I was tagged with yet another of those ‘tell me a list of things I don't know about you’ memes, this time on Facebook. So for those of you who care, here is another random collection of facts about Yours Truly.
- I cannot fall asleep without the sound of Donna Summer's "Back in Love Again" playing in the background.
- Halfway through my first ever driving lesson, the instructor informed me that you do not, in fact, have to make the "brmmm brmmm!" noises yourself.
- At seven years of age, I met Chuck Norris. I still have a small scar just next to my left eye.

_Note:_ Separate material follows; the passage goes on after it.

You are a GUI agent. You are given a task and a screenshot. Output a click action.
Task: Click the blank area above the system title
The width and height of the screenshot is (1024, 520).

- I find it difficult to keep friends for very long. As an attempt to remedy this, I've taken to fitting their ankles with radio receivers so I can track them as they migrate.
- My favourite dance is the Lambada, the forbidden dance.
- My great-uncle Harold declared war on the United States of America, and spent the rest of his life drawing up surprisingly plausible invasion plans. Sadly he died before he could procure an amphibious landing craft.
- My first ever girlfriend was called Sarah. It was a short, intense affair with a short, intense woman. The coroner would later classify her death as ‘spontaneous human combustion.’
- My astral form is a small parrot called George.
- In the dark of night, when nobody else is looking, I boot all my computers into Windows XP and attempt to summon The Hornèd One.
- I am a few inches shorter than my actual height.
- Wherever I go, I carry a small LED display that always reads ‘9.8 ms⁻²’. When asked why, I say that I'm watching my weight.
- I have written four novels, but all were refused publication under the Official Secrets Act.
- I am obsessed with the television show "Doctor Who", to the extent that I have replaced David Tennant with an animatronic robot so I can keep the real actor in a trunk in my closet. Sometimes I bring him out at parties and ask him to sing.
- I am allergic to most common household cleaning products. Also vacuum cleaners, lawnmowers and dead light bulbs.
- Every so often I break into the Sydney Aquarium late at night to keep the fish company. I think the rainbow trout fancies me.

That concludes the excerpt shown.